I converse with myself...these children
will they remember?
The non cynic in me says they'll grow into
adults who still dance,
who speak without barbs,
and face their own inner struggles which they might release as lethal weapons against others.

... if we look at the world through the eyes of those
who were once children
on an ordinary afternoon
laughing at nothing
and everything, we can laugh like them, forever without chest knots...while they still laugh.


"The Walk Back"
Prelude to "While They Still Laugh"

I said,
"Let's go see something beautiful."
And he said yes...
with a smile that didn't flinch,
his tone didn't even warn.

the fare was paid,
...for the ride alone...the company...the ease of shared silence,
for the memory I hoped to make
less alone.

We walked part of the way- to save,
and to stretch joy across distance
with light conversation
and open air.
Really, I didn't think it a burden. Because he never objected.


On the way back,
when comfort was within reach, and we could easily have afforded it,
he asked that we walked again.

This was no algebraic calculation. It was cold logic. My hair stands now on my body as I remember the formula. I'm no math guru, so why did the equation give accurate answers to my trial at it?

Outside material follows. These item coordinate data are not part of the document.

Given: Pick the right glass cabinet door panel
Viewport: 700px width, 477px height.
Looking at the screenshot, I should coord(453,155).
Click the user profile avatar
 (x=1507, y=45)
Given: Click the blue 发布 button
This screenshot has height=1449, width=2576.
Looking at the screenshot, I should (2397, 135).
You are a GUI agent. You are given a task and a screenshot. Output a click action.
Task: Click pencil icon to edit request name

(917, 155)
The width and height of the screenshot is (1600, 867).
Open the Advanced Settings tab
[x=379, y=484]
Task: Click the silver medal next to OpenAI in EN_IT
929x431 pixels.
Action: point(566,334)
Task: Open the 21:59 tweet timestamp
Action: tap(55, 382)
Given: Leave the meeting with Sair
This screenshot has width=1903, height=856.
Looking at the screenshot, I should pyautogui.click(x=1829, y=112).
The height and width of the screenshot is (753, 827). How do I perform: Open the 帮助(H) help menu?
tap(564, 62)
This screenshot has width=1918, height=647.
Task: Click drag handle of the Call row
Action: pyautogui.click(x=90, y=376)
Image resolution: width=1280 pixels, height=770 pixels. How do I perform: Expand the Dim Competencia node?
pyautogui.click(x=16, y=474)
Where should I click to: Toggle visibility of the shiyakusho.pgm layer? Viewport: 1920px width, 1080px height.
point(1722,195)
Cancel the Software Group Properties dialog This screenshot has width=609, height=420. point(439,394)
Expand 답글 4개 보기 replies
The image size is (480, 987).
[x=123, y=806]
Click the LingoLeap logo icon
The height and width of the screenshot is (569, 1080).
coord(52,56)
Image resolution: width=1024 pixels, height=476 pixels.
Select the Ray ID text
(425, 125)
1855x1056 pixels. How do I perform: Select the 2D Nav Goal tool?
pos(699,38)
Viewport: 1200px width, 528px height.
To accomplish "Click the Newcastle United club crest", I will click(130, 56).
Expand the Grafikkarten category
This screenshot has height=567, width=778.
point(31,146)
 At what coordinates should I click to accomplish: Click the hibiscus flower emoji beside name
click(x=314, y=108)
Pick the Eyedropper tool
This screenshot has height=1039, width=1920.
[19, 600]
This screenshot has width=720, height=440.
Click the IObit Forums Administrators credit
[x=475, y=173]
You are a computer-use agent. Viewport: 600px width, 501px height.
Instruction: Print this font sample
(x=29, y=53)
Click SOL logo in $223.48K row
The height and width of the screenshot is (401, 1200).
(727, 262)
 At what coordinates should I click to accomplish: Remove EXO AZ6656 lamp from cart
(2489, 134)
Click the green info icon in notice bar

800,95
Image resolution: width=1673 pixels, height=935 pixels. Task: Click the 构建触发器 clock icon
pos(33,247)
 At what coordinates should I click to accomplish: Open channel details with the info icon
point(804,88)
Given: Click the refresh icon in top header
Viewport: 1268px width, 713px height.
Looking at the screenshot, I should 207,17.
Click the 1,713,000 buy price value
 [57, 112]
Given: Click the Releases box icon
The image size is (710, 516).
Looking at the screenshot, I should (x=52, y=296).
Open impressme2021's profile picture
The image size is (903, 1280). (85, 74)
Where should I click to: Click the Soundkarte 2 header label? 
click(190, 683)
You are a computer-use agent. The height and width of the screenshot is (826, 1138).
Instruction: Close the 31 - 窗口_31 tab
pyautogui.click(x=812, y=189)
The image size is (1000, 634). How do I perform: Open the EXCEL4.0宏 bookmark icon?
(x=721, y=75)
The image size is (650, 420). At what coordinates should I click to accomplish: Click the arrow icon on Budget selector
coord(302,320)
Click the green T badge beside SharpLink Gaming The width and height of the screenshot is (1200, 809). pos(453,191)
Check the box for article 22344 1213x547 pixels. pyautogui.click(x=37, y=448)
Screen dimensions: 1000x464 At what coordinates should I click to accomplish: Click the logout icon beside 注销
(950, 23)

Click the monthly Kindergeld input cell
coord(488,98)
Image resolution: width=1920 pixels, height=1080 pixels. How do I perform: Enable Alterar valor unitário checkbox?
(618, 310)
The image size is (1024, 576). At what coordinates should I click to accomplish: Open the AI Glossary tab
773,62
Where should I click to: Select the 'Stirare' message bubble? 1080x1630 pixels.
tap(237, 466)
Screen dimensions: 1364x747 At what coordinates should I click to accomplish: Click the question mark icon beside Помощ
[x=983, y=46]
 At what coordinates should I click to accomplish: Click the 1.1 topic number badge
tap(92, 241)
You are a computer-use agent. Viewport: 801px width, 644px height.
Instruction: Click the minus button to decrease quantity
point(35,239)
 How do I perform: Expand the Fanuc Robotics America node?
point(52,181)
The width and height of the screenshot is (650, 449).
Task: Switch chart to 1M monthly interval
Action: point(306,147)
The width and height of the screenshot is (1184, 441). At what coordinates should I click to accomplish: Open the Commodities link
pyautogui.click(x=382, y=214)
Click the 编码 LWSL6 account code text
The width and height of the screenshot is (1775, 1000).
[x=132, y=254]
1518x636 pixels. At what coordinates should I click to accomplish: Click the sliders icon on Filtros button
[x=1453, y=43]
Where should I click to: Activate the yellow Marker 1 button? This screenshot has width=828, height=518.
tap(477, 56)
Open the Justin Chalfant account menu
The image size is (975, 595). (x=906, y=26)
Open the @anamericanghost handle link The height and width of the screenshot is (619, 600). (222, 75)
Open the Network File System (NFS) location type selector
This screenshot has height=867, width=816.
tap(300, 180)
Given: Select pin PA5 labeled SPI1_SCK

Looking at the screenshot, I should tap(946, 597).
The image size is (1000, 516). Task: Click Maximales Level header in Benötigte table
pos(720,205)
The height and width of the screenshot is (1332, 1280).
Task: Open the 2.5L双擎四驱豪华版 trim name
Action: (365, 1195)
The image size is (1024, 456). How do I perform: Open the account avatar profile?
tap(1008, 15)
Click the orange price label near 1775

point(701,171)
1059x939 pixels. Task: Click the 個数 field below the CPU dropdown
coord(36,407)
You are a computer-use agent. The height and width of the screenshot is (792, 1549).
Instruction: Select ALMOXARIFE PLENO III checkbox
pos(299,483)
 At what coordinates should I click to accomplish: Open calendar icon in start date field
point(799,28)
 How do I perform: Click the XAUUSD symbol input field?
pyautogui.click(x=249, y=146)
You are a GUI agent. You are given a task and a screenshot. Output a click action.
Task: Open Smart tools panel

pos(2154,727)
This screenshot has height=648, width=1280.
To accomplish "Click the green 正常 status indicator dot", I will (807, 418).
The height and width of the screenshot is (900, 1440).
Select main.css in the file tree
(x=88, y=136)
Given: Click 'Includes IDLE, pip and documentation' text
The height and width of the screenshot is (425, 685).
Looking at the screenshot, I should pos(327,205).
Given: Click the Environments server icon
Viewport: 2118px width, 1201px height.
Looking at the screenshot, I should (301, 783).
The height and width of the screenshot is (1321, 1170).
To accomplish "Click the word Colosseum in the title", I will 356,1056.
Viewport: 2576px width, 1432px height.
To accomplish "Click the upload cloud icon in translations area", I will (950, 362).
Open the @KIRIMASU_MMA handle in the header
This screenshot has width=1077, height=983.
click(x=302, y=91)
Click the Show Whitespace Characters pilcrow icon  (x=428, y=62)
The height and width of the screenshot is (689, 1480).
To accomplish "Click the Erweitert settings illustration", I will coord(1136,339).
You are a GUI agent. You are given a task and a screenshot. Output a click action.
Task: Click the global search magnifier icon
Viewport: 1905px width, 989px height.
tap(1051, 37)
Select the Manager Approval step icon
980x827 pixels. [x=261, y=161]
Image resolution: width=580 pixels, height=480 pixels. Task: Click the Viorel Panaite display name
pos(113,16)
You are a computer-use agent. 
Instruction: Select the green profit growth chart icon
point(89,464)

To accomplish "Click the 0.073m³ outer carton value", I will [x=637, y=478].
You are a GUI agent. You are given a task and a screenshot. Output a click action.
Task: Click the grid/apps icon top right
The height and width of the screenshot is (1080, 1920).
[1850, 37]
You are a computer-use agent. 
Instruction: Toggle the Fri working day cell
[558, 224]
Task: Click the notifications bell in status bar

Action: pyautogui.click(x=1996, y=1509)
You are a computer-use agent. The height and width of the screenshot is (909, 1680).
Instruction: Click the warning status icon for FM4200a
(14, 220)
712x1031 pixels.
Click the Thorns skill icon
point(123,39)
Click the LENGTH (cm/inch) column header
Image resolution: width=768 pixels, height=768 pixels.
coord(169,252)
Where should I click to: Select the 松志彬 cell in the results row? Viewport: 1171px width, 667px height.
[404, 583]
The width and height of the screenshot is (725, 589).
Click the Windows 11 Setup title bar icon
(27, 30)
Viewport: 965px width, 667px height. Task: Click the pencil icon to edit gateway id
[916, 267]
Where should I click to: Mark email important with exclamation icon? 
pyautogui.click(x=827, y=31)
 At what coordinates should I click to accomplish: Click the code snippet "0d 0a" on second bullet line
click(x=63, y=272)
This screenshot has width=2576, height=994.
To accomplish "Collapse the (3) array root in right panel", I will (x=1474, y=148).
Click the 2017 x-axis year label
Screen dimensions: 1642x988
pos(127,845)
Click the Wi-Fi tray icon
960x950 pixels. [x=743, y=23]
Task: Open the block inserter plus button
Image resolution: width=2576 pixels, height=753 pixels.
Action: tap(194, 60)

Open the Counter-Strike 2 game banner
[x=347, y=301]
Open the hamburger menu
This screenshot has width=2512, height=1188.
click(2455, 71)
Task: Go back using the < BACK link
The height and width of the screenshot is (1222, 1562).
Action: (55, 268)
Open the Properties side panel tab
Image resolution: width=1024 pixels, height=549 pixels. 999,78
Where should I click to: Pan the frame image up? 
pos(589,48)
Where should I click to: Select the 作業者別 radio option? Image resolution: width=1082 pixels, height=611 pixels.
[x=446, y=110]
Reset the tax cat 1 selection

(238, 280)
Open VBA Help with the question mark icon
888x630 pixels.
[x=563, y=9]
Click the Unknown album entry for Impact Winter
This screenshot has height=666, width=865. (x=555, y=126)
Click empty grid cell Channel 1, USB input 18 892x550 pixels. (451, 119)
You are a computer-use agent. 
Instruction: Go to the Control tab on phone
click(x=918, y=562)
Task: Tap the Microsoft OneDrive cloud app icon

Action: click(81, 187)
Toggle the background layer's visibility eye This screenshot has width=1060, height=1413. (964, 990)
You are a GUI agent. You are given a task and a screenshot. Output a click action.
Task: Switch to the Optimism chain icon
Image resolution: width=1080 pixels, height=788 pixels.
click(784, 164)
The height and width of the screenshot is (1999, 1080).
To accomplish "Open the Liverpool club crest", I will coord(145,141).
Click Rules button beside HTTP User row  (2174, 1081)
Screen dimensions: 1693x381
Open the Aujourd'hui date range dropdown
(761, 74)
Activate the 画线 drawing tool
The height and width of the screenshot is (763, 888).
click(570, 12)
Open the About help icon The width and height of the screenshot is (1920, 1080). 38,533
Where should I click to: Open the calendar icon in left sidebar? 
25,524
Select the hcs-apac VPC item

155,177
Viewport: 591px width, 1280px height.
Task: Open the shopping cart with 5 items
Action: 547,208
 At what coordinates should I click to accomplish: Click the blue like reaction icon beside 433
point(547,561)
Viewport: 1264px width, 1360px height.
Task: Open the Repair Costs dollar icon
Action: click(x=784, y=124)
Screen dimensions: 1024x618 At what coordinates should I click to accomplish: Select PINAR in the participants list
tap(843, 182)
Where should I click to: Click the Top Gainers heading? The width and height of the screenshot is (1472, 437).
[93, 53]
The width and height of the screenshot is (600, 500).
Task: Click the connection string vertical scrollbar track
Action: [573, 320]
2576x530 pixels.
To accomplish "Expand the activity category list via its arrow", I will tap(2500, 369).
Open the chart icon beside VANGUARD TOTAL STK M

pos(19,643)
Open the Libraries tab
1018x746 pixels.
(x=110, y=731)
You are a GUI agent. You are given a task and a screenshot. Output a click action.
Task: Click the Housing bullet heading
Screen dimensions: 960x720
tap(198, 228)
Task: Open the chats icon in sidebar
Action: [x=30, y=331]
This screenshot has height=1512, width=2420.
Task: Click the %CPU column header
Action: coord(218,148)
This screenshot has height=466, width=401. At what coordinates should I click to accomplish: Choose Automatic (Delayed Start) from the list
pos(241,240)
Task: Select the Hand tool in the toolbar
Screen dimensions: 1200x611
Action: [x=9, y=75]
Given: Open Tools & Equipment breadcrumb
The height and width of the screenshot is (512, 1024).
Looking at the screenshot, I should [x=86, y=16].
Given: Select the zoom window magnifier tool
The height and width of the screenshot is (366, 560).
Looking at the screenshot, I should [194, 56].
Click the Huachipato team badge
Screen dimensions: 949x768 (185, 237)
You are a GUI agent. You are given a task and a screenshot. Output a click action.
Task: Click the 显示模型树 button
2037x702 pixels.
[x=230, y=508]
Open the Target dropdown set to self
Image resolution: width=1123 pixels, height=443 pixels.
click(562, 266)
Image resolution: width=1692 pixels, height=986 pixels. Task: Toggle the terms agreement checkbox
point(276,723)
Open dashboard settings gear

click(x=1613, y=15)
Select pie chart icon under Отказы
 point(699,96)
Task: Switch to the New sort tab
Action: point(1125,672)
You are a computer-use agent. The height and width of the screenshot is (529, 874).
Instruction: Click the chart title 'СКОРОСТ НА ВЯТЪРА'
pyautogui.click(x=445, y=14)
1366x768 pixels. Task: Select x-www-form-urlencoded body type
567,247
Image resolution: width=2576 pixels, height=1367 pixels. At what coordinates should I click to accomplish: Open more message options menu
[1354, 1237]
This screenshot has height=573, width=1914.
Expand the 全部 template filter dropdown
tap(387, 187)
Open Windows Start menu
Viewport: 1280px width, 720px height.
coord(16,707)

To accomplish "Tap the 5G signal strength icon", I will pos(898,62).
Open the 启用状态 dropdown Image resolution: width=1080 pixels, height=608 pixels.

I saw through the equation afterwards, everything had happened so fast, probably because I moved slow yet carefree.

But in maths classes, you have to be careful. Or you'd miss your steps.


I didn't miss my steps. The air wasn't stiff,
Thinking of it, was it to aid the smooth transmission of his formula which I didn't understand immediately?

... until I was able to see through his mind's inverse operations.

And suddenly, I felt
the weight of something unspoken
...I was to pay it back
in footsteps. The undoing.


Not a cruel word was ever said.
You'll learn that cruelty doesn't always speak, it's silent but not non-existent. I don't want them to learn such equations and formulas of lessons which weren't prepared for.

When I think of these little ones again,
how even small seeds
of pride, resentment, ego
grow into forests of
of inordinate self ambitions.

I still want to see them now... my eyes feeling soft as it rests on them...while they still laugh.


Going back,
they should remember that jaded and disillusioned are only words they saw in scribbles of lessons they agreed to attend,

but never learned or came fully to the realization of what they mean.

While They Still Laugh
POET'S NOTES ABOUT THE POEM
Does adulthood change people or bring out their true character?